── Excerpted data

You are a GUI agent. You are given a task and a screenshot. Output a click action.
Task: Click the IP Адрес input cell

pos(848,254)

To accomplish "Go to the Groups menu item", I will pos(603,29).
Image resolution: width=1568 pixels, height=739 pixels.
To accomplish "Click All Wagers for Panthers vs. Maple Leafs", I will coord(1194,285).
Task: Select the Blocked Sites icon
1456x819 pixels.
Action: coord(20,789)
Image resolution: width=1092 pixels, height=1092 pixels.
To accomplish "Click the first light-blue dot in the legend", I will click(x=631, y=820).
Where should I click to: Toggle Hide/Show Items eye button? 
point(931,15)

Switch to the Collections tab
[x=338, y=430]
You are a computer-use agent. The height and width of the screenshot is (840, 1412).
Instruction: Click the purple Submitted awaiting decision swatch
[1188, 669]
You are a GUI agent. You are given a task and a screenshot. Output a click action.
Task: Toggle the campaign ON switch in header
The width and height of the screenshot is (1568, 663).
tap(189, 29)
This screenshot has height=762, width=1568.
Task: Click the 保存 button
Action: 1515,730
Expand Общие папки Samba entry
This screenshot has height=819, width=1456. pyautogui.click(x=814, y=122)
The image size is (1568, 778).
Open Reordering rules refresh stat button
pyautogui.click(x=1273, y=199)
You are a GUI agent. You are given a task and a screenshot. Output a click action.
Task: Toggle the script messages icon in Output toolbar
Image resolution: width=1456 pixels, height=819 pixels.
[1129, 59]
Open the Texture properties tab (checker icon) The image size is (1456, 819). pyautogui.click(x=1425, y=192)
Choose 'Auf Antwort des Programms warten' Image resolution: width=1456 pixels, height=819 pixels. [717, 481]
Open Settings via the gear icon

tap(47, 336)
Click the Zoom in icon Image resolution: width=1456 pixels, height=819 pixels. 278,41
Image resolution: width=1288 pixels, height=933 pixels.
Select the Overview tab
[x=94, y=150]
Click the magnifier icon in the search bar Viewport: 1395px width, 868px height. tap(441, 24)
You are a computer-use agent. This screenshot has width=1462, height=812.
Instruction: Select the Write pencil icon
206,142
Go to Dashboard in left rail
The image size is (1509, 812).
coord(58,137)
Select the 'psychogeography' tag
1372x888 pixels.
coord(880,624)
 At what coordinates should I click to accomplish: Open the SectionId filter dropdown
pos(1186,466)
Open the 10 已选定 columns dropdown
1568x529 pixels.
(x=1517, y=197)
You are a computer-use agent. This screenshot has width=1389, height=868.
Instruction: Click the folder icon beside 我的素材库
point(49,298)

────

Exercise goal: Take the line holding "Open Settings via the gear icon" and all lines after it through the end of the data, and set them down exactly.

Result of this exercise:
Open Settings via the gear icon

tap(47, 336)
Click the Zoom in icon Image resolution: width=1456 pixels, height=819 pixels. 278,41
Image resolution: width=1288 pixels, height=933 pixels.
Select the Overview tab
[x=94, y=150]
Click the magnifier icon in the search bar Viewport: 1395px width, 868px height. tap(441, 24)
You are a computer-use agent. This screenshot has width=1462, height=812.
Instruction: Select the Write pencil icon
206,142
Go to Dashboard in left rail
The image size is (1509, 812).
coord(58,137)
Select the 'psychogeography' tag
1372x888 pixels.
coord(880,624)
 At what coordinates should I click to accomplish: Open the SectionId filter dropdown
pos(1186,466)
Open the 10 已选定 columns dropdown
1568x529 pixels.
(x=1517, y=197)
You are a computer-use agent. This screenshot has width=1389, height=868.
Instruction: Click the folder icon beside 我的素材库
point(49,298)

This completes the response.